La contribución de Carlos fue fundamental en los momentos clave que vivió el grupo. La campaña electoral de 2006, en medio de una enorme polarización política y social, fue su primera prueba política. Se adhirió a la “Otra Campaña” y mantuvo abierto su planteamiento sobre las elecciones que venían, al tener diversas posiciones al respecto. Después, Carlos ayudó a fundar la Coordinadora Socialista Revolucionaria, producto de la confluencia del Movimiento de Unidad Socialista (ex Colectivo Socialista), jóvenes exmilitantes del PRT, exmilitantes de Morena de Colima, la Liga Socialista Revolucionaria de Chihuahua y algunos integrantes socialistas revolucionarios de Morena.

Desde entonces, hemos ampliado nuestro radio de acción en los movimientos sociales y, sobre todo, en grupos de jóvenes que, de manera entusiasta, se han adherido a nuestro proyecto. De acuerdo con nuestras posibilidades, hemos participado en algunos de los más importantes movimientos sociales que se han sucedido.

La lucha contra el Aeropuerto en Texcoco y contra la re6 presión al pueblo de Atenco (que hemos mantenido con la ejemplar participación de la compañera Anita): la lucha del Sindicato Mexicano de Electricistas; la movilización contra la presa La Parota; la solidaridad con las Policías Comunitarias de Guerrero; la campaña por la candidatura de la compañera Marichuy del Congreso Nacional Indígena-Concejo Indígena de Gobierno; la lucha en contra del deterioro del medio ambiente; los movimientos feministas y LGBTI, entre otros. Siempre ávido de unir a los revolucionarios, entre 2016 y 2019 representó a la Coordinadora Socialista Revolucionaria en el Foro Socialista que reunía a varias organizaciones trotskistas en México, en especial la Liga de Unidad Socialista (LUS) y el Partido Obrero Socialista (POS).
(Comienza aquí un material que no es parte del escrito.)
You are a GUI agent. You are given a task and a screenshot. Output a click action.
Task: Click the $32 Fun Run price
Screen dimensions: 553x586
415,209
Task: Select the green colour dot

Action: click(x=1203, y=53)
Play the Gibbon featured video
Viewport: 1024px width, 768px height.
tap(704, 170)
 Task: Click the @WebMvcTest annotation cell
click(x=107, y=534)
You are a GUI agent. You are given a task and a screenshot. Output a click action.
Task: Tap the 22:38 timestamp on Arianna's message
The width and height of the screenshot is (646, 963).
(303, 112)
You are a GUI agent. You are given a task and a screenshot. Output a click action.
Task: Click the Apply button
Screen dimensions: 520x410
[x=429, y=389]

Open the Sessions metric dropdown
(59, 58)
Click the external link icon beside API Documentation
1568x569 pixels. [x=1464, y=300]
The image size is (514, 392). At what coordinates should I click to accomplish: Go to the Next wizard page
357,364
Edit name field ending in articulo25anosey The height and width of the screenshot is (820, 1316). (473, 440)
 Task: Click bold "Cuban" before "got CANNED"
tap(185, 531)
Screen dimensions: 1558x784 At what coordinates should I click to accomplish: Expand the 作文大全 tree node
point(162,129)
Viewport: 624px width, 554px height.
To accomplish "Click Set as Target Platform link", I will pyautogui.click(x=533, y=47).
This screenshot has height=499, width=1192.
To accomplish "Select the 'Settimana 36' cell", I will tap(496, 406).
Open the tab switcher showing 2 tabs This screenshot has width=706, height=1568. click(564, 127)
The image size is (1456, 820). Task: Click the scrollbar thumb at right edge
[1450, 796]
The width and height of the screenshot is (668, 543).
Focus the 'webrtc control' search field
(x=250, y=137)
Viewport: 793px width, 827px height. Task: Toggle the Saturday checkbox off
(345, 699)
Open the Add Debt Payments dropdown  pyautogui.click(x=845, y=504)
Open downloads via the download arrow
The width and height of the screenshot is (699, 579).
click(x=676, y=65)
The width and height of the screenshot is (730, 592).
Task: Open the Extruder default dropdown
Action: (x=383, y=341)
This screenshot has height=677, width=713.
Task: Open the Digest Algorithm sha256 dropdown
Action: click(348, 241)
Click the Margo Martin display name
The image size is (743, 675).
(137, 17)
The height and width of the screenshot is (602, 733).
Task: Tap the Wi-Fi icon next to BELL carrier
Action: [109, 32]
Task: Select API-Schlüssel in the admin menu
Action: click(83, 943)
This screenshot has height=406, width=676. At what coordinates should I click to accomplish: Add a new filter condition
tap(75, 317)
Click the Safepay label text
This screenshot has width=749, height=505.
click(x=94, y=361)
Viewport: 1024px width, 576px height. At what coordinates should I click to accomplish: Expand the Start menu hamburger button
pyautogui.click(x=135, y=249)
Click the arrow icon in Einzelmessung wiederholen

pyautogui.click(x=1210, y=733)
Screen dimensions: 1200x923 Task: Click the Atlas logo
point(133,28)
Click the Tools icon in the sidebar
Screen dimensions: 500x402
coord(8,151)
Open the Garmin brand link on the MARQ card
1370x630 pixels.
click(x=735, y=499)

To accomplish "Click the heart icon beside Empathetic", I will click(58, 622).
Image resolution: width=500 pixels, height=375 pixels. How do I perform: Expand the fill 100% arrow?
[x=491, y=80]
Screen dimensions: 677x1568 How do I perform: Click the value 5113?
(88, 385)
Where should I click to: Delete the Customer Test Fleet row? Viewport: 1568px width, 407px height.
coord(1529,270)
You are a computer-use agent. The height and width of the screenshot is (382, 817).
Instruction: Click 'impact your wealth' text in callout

La incorporación de jóvenes a la CSR fue motivo de gran entusiasmo para Carlos, quien ofreció mucho de su tiempo para la formación de cuadros nuevas y participar en nuestras escuelas de formación. Sus enseñanzas no solo se redujeron a la parte teórica; su honestidad intelectual, ejemplar respeto al ímpetu juvenil, impulsando el necesario relevo generacional y su rechazo a toda forma de imponer su indudable autoridad política y moral constituyen también una rica y sabia enseñanza. Cabe destacar la importancia de la militancia y compromiso de Carlos Ferra porque bajo las banderas de la IV Internacional sentó las bases para el conocimiento del trotskismo en México y, particularmente, en Sonora y el noroeste del país.

 El mejor homenaje que podemos rendir al camarada Carlos Rubén Ferra Martínez, el que él hubiera preferido, es continuar la lucha y recordar y aprender de su legado.